> _Dataset extract_:
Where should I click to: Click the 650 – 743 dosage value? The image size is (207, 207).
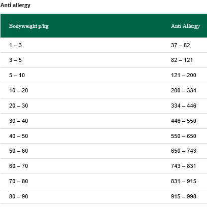click(184, 151)

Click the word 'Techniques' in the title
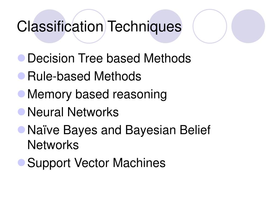point(144,27)
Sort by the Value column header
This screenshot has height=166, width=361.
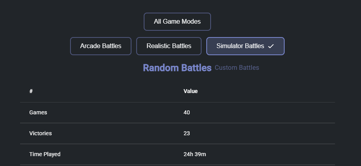click(x=191, y=91)
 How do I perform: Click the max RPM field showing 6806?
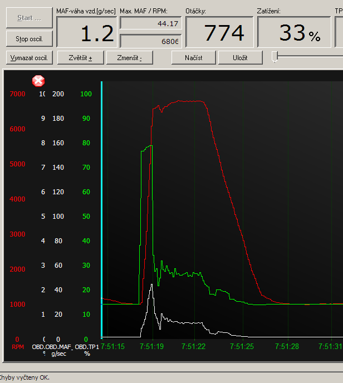point(151,42)
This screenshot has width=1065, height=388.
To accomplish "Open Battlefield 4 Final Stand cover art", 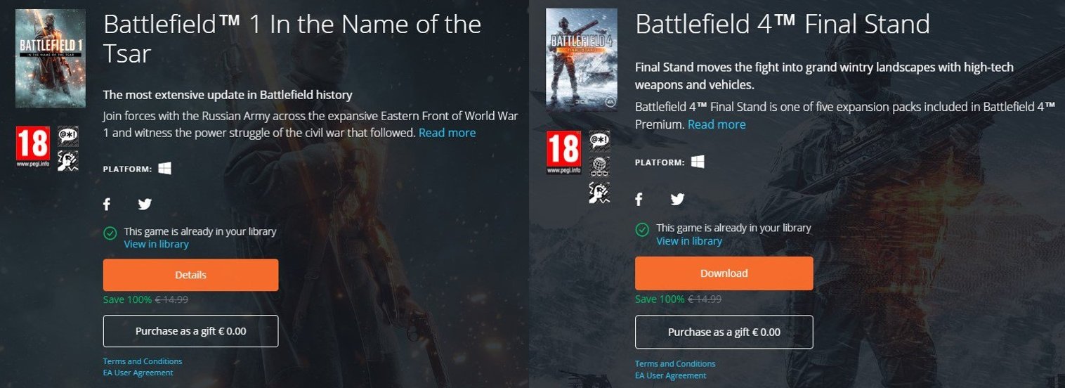I will click(582, 60).
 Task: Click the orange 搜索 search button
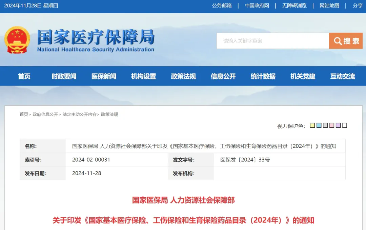tap(346, 41)
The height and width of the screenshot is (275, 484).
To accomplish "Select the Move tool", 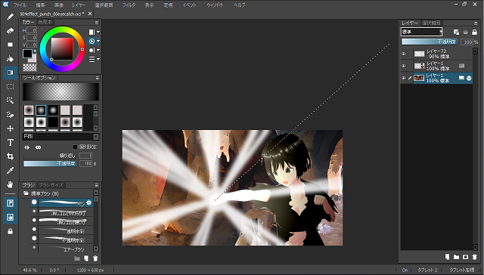I will click(x=10, y=128).
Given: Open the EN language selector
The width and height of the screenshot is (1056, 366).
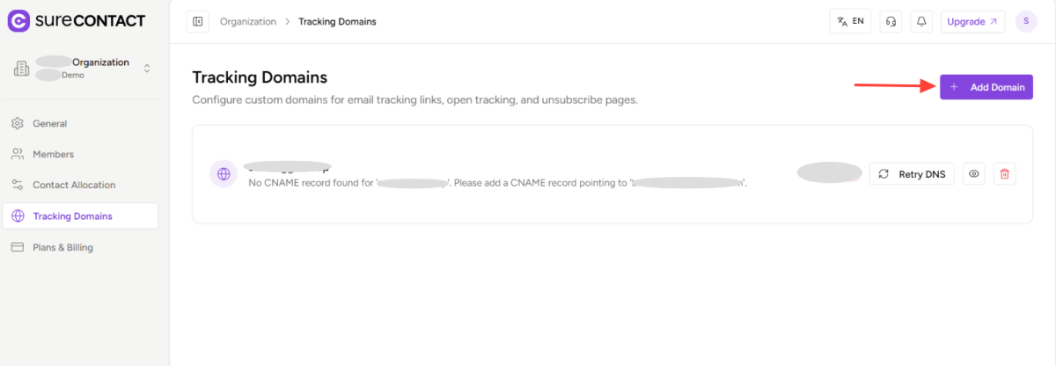Looking at the screenshot, I should coord(850,21).
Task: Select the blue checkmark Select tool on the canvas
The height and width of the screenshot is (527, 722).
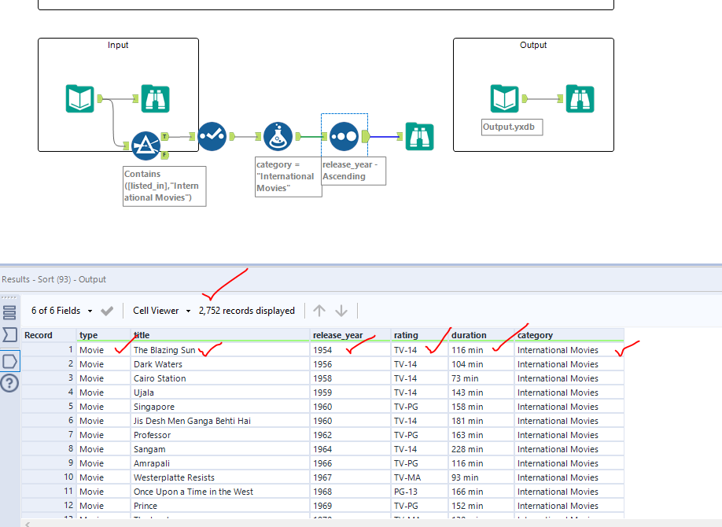Action: pyautogui.click(x=212, y=135)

> _Exercise prompt_: Print the lines from the beginning of the records up to and including the line containing "This screenshot has width=1065, height=388.", word for word, with no pictures.

> _Response for this exercise_:
Where should I click to: Click the 650 – 743 dosage value? The image size is (207, 207).
click(184, 151)

Click the word 'Techniques' in the title
point(144,27)
Sort by the Value column header
This screenshot has height=166, width=361.
click(x=191, y=91)
 How do I perform: Click the max RPM field showing 6806?
point(151,42)
This screenshot has width=1065, height=388.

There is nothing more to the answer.